Currently, high-fidelity text-to-image models are developed in an accelerating pace. Among them, Diffusion Models have led to a remarkable improvement in the quality of image generation, making it vary challenging to distinguish between real and synthesized images. It simultaneously raises serious concerns regarding privacy and security. Some methods are proposed to distinguish the diffusion model generated images through reconstructing. However, the inversion and denoising processes are time-consuming and heavily reliant on the pre-trained generative model. Consequently, if the pre-trained generative model meet the problem of out-of-domain, the detection performance declines. To address this issue, we propose a universal synthetic image detector Time Step Generating (TSG), which does not rely on pre-trained models' reconstructing ability, specific datasets, or sampling algorithms. Our method utilizes a pre-trained diffusion model's network as a feature extractor to capture fine-grained details, focusing on the subtle differences between real and synthetic images. By controlling the time step t of the network input, we can effectively extract these distinguishing detail features. Then, those features can be passed through a classifier (i.e. Resnet), which efficiently detects whether an image is synthetic or real. We test the proposed TSG on the large-scale GenImage benchmark and it achieves significant improvements in both accuracy and generalizability.

Paper Structure

This paper contains 17 sections, 8 equations, 7 figures, 4 tables.

Figures (7)

  • Figure 1: Overview of the reconstructing based method and our method.
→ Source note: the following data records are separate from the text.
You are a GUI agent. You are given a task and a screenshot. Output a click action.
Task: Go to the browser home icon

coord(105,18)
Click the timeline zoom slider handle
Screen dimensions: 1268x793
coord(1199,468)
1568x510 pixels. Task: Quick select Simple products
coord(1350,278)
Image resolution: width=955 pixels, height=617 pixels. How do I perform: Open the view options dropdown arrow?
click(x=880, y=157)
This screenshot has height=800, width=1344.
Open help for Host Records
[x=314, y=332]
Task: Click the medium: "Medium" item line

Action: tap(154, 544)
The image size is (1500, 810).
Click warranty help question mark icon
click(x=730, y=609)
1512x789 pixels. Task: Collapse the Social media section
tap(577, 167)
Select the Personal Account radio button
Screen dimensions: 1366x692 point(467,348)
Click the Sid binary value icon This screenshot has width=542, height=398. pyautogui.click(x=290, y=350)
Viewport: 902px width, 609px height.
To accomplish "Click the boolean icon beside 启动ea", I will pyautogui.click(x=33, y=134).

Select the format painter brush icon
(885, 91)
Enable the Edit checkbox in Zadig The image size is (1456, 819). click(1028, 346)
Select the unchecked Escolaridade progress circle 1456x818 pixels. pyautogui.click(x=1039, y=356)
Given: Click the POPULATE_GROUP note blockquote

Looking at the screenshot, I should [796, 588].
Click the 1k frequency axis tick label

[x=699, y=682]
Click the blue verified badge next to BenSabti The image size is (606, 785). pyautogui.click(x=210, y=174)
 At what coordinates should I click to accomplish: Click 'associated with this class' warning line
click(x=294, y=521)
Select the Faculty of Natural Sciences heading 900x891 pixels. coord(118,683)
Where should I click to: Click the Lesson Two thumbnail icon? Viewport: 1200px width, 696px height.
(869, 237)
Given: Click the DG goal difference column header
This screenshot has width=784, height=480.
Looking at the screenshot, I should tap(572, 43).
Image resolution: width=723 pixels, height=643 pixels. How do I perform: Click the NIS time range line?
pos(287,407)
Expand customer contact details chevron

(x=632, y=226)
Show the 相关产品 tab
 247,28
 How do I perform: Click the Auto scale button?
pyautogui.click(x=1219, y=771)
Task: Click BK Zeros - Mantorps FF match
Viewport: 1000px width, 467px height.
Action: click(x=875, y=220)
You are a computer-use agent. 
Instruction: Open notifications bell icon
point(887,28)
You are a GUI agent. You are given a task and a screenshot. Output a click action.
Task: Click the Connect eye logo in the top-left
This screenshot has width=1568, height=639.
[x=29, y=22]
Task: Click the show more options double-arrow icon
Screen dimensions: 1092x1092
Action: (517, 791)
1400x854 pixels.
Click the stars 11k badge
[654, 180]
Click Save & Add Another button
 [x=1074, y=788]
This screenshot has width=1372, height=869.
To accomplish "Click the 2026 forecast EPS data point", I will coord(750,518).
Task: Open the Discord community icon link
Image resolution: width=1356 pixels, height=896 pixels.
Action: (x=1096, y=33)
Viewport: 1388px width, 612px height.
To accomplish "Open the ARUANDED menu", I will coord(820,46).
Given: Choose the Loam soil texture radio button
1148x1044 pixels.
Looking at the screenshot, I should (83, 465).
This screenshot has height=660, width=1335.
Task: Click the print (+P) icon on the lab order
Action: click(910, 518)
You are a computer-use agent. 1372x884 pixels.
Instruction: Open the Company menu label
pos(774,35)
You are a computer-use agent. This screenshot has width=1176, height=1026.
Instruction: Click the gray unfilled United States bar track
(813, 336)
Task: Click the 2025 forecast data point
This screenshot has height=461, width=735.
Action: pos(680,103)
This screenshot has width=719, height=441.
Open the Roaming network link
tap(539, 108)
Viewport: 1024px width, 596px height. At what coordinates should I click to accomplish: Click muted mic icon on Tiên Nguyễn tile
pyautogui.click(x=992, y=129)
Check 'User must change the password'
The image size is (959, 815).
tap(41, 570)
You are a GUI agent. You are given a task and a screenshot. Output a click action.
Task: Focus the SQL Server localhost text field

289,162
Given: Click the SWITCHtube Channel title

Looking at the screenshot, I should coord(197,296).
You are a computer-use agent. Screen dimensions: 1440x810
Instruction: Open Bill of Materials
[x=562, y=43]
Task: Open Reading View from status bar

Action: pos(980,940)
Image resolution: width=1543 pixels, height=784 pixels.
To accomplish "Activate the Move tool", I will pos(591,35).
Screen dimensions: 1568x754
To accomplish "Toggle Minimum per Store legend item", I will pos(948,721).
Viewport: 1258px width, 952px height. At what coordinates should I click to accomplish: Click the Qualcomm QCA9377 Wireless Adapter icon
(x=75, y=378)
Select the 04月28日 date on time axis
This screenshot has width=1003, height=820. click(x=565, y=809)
In the reconstructing method, $X_0$ is the original picture and we add noise to the original image through one or several inverse processes to get $X_t$. $X'_t$ is the image obtained after denoising $X_t$. In the proposed method TSG, we first fix the timestep $t$ and extract features using a pretrained U-Net neural network from a diffusion model. Then, these features are fed into a classification network for prediction.
  • Figure 2: Explain the differences between real and generated samples from the perspective of scores. $x_r$ is the real image's distribution and $x_g$ represents the distribution of generated images. We take the center point of the distribution as an example, the arrow at the center of the distribution represents the estimated score at this point.
  • Figure 3: The feature images output by TSG under different conditions of $t$.
  • Figure 4: Cross validation results on various training and testing subsets of Genimage. For each generator, a model is trained and tested across all 5 generators. The matrix plot presents the accuracy of LaRE$^2$ and TSG, with TSG evaluated under two parameter settings: $t=0$, $t=50$.
  • Figure 5: Using Grad-CAM heatmaps to demonstrate the part classifier relies for classification.